- Problem description
Return exactly the lines of the records below, starting at the line that contains "Click the Octaloop UDM logo icon" and ending at the line that contains "Task: Select the slide 2 thumbnail", with both of those lines kept.

- Given information
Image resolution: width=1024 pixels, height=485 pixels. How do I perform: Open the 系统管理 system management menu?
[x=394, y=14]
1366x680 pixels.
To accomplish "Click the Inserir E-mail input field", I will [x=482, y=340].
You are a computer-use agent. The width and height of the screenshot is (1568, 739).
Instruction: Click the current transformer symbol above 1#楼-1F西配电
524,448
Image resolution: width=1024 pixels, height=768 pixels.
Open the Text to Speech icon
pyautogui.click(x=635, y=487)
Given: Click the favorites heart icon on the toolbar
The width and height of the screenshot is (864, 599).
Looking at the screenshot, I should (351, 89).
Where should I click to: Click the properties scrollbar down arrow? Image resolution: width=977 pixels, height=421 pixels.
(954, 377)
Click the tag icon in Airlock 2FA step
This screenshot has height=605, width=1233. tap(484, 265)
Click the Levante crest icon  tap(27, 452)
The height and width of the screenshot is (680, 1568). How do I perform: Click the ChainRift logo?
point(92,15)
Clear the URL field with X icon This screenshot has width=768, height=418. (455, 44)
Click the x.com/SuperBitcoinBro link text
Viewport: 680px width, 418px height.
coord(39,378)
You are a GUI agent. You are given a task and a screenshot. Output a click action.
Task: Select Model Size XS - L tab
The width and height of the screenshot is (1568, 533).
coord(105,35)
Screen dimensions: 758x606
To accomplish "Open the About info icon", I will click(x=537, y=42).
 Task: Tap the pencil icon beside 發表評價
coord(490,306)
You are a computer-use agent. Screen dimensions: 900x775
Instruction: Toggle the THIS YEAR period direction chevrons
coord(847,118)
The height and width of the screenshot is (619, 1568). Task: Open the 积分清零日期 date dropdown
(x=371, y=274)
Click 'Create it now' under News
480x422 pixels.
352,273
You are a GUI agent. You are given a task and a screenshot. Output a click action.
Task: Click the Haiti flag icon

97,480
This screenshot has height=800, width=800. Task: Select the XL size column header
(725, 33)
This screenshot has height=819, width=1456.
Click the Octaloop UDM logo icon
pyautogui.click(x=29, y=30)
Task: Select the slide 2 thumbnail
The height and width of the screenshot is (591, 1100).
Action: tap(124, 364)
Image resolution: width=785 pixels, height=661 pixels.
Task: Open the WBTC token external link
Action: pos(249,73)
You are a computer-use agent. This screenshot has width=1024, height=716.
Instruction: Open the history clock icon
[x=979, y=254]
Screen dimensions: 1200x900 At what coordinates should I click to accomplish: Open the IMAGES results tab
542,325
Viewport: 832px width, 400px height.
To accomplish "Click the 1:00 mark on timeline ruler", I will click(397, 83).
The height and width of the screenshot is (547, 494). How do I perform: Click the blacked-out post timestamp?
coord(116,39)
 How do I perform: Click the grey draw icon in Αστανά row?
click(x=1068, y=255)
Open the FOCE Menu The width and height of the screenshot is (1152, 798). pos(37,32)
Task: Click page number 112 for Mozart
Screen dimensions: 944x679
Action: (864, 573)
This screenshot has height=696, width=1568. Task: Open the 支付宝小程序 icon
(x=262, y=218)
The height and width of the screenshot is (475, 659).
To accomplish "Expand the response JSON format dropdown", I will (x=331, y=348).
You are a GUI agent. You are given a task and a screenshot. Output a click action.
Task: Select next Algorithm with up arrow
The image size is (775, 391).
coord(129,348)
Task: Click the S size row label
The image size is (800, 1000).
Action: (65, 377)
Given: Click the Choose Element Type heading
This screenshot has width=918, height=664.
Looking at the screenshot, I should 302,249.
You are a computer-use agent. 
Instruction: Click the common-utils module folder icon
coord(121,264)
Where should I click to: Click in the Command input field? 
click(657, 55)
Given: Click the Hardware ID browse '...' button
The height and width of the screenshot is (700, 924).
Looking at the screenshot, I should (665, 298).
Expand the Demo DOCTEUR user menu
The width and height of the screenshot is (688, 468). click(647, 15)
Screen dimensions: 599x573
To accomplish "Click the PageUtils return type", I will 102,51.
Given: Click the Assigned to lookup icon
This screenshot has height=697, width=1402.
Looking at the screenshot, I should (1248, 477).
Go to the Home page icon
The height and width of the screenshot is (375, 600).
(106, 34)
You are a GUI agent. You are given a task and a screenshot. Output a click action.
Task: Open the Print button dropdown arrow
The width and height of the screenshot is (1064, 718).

- The answer
Click the Octaloop UDM logo icon
pyautogui.click(x=29, y=30)
Task: Select the slide 2 thumbnail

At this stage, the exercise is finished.